フォローに走っていた俺が一番近い。ボールへ向かい、最短距離、一直線に走り出す。
俺と対面するように走って来る敵の姿が眼に入る。敵ゴールに素早く視線を走らせ味方と敵の人数を確認する。
いける、ここでクリアし、カウンターだ。
俺はなんとかボールに追い付く、厳しい体勢からも右足を振り上げる。
――何かが俺の足を掴んだ…――。
ベッドに横たわる俺の朝を、薄汚れ見慣れた天井が出迎えた。
俺は何か黒いものを引き剥がすように、額の汗を拭い去る。
久々に嫌な夢を見た。
前の公園での出来事…いや、それだけではあるまい。彼女「春野 朋香」との出逢いによって、今まで必死に封印を護っていた札が俺の中で剥がれ始めてきたようだ。
夢の中で受けたあの日の雨が、まだ身体に染み付いているような気がし、俺はシャツを引き千切るよう脱ぎ捨て階段を駆け下りる。雨、いや、汗を洗い流す為、バスルームに荒々しく飛び込みコックをひねった。
「朝からシャワー?遅刻するわよ!」
ドアの向こうから甲高い母の声が飛び込んで来る。
かまうものか、どのみち今日はサボるつもりだ…――。
水曜日…、平日の公園は空いていた。
といっても日曜もほとんど人はいなかったか。今の自分にはちょうど良い静けさだ。
「あれっ…遼平君?」
頭上で声がした。今一番聞きたくなかった声…『春野 朋香』だ。
「今日は水曜だよ…学校は?」
ツチノコでも見つけたような丸い眼で俺の全身を観察する。白いシャツに黒いブレザー。彼女も見慣れた制服姿の若僧が、平日の朝の公園で何をしているのか。彼女の眼に奇異に映ったのも仕方ない。
「見たまま、サボりだよ」
彼女を見据え口を開く。
今日俺は朝のシャワーの後、たこが出来るほど習慣となった身支度を済まし、何食わぬ顔で家を出た。向かったのはひび割れた校舎ではなく、この静まりかえった公園だ。
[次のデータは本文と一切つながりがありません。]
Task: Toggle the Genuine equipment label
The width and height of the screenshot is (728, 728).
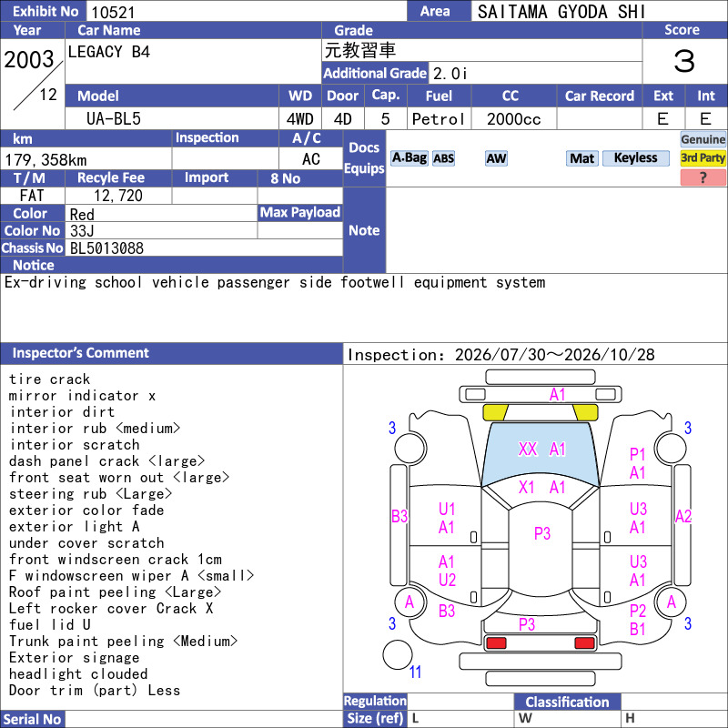Action: click(x=703, y=139)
母は今頃、息子の勉学に勤しむ姿を思い浮かべながらテレビのボリュームを調節しているのだろう、可愛そうに…。自作自演の罪意識を握り潰すよう眼前の彼女に呟く。
「お互い様だろ」
網戸を閉めるような音で言ってやった。彼女は赤いトレーナーに空色のスカート、そしていつものコートだ。その姿は『学校』の二文字とは何億光年もかけ離れたものだった。
俺の言葉に彼女の顔がびくりと引きつった…ように見えた。意外な様子にどきりとし、俺は彼女の顔を見直してみる。
「あはは、そうだね」
しかしそこには、いつもの穏やかな表情が流氷のように漂っていただけだった。その彼女の言葉に、俺は少し苛立った。
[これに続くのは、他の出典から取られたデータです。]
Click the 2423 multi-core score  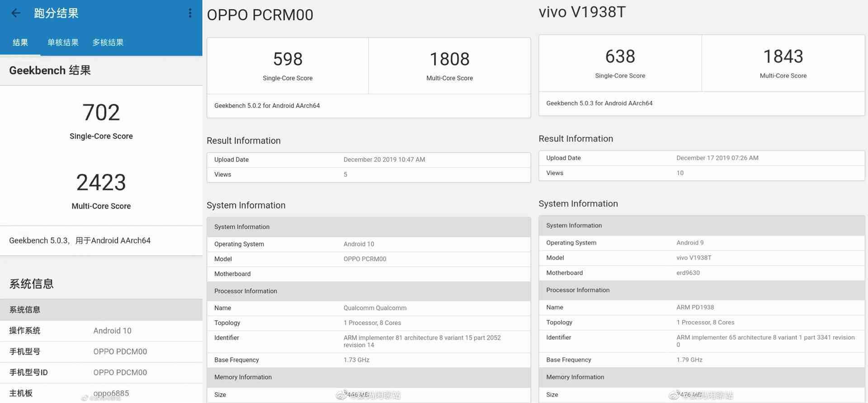click(x=101, y=183)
平日の公園にまで何故彼女は現れる?孤独を求め冷めたベンチに腰を下ろす俺の前に、どうしていつもいつも姿を現すのだ。
そんな想いを気取られないよう、苛立ちまぎれにボールを両手で指圧する。ぎりぎりとボールは悲鳴を上げた。
そんな俺の防衛機制なんぞ気にもせず、いつものように彼女は俺の隣に座る。そしてビデオのように同じ動作でクロッキー帳を開きターゲットを睨み付ける。彼女の動き全てが俺への嫌がらせのように思えてきた。
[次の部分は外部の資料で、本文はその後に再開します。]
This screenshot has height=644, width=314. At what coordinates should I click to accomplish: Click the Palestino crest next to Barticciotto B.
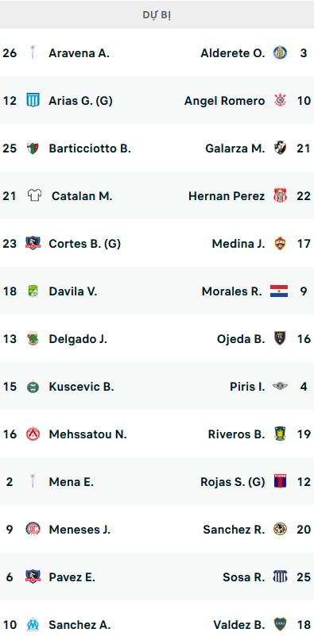point(33,148)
君は一体何なんだ!?声を張り上げ借金取りのように詰寄ってやろうか…、そんな衝動が俺の肺を圧迫する。
いや、落ち着け。皆が机に向かい嘆息をついている今、こんな公園の冷めた空気と共に時間を費やす彼女も、俺と同じものを求めてここへ来たのかもしれない。
いや、彼女は俺より先に『来ていた』のだろうか。姿を消したあの夏から、ずっと…。
今日の俺のような気分…、誰とも会いたくない、話したくない、自分の心に踏み込まれたくない…。そんな重く硬い金庫のようになりたい気持ち。それを雨漏り程度の水で浸す為、この他人と接点の無い『ねじれの位置』に身を置く為、俺はここへ来た。そんなすがるようなちっぽけな望みの潤いを彼女が妨害する…、そのように思った。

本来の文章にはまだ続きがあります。